The Greeks regarded the heavens as the epitome of perfection. All flaws and blemishes were confined to the terrestrial domain. Since the circle is perfect in its infinite symmetry, it was concluded by Aristotle that the Sun and planets move in circles around the Earth. Later, the astronomer Ptolemy accounted for deviations by means of additional circles, or epicycles. He stuck with the circular model [TM162 or search for “thatsmaths” at irishtimes.com].

Hodograph-AB
Left: Elliptic orbit with velocity vectors. Right: Hodograph, with all velocity vectors plotted from a single point.

The Platonic ideal of circular motions continued to dominate our view of the heavens for centuries. In the sixteenth century, Copernicus moved the centre of action to the Sun, but the planetary orbits remained resolutely circular. Later, more precise observations of planetary motions became available through the work of the Danish astronomer Tycho Brahe.

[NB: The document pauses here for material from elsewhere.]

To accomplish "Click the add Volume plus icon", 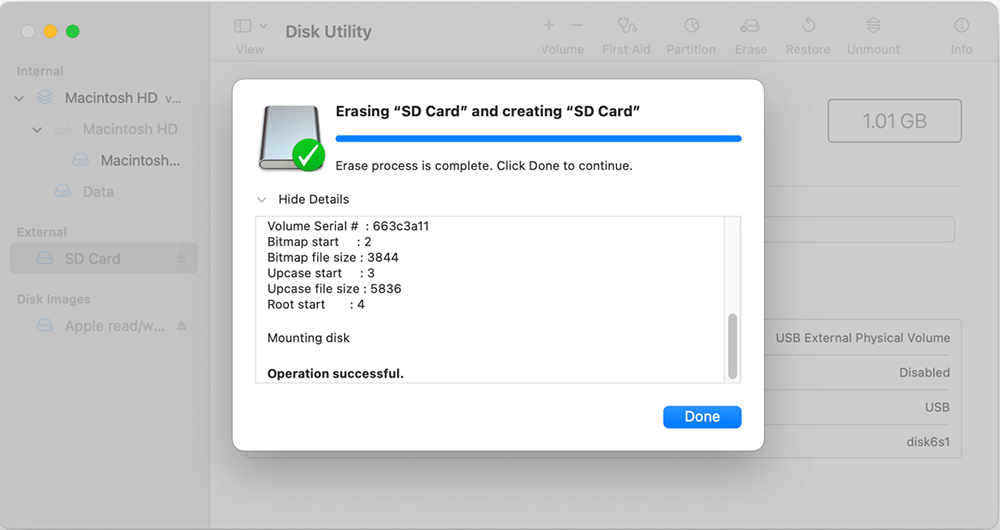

Johannes Kepler struggled to find orbits that were consistent with these measurements. For Mars, he could not reconcile the circular model with the observed patterns. After much mental anguish, he had to abandon the effort and accept that the orbit of Mars was in the form of an ellipse – a flattened circle. In 1609 he published his law of the ellipse. This was a courageous leap away from received wisdom.

Where did the Circles Go?

We can illustrate the orbit of a planet about the Sun by showing its position at different times. This gives the elliptical curve, closing on itself as the motion recurs periodically, as shown in the illustration above. But there is another way to describe the motion: we can represent the planetary velocity by a vector, an arrow with a definite length and direction. When the planet moves slowly, the arrow is short; when the planet moves rapidly, it is long.

The arrows can be attached to the relevant points on the ellipse. But they can also be plotted all together from a common point. This gives a diagram called a hodograph, also shown in the illustration above. Another illustration, from the book Shattered Symmetry by Pieter Thyssen and Arnout Ceulemans, is shown here:

Hodograph-TandC

The great Irish scientist William Rowan Hamilton devised the hodograph, and used it in his analysis of the motions of the planets. In December 1846, Hamilton presented his ideas at a meeting of the Royal Irish Academy. His work was later published in the Proceedings of the Academy with the title “The hodograph, or a new method of expressing in symbolical language the Newtonian law of attraction”.

The Law of the Circular Hodograph

Hamilton showed that if the force of gravity varies inversely with the square of the distance, as shown by Newton, the tips of the arrows trace out – almost miraculously – a circular curve. Thus, “the angular motion of a body in its orbit is exactly represented, with all its variations, by the circular motion on the hodograph”.

Since the speed of the planet varies as it travels around the ellipse, the common origin of the vectors or arrows is not at the centre of the circle, but is off-set by an amount that depends on the eccentricity, or flattening, of the orbit. Hamilton remarked that “the Newtonian law may be characterized as being the Law of the Circular Hodograph.”

We may conclude that the circles that were banished by Kepler in 1609 did not vanish entirely, but were hiding in the hodographic representation, to be revealed 237 years later by Hamilton. Perfect.

Sources

Kepler, Johannes, 1609: Astronomia Nova. Translated as New Astronomy, William H. Donahue, Cambridge: Cambridge Univ. Pr., 1992. ISBN 0-521-30131-9

William Rowan Hamilton (1847): The hodograph, or a new method of expressing in symbolical language the Newtonian law of attraction. Proc. Royal Irish Academy, 3, pp. 344-353.

Pieter Thyssen and Arnout Ceulemans, 2017: Shattered Symmetry. Oxford Univ. Press. 498pp. ISBN: 978-0-19061-139-2.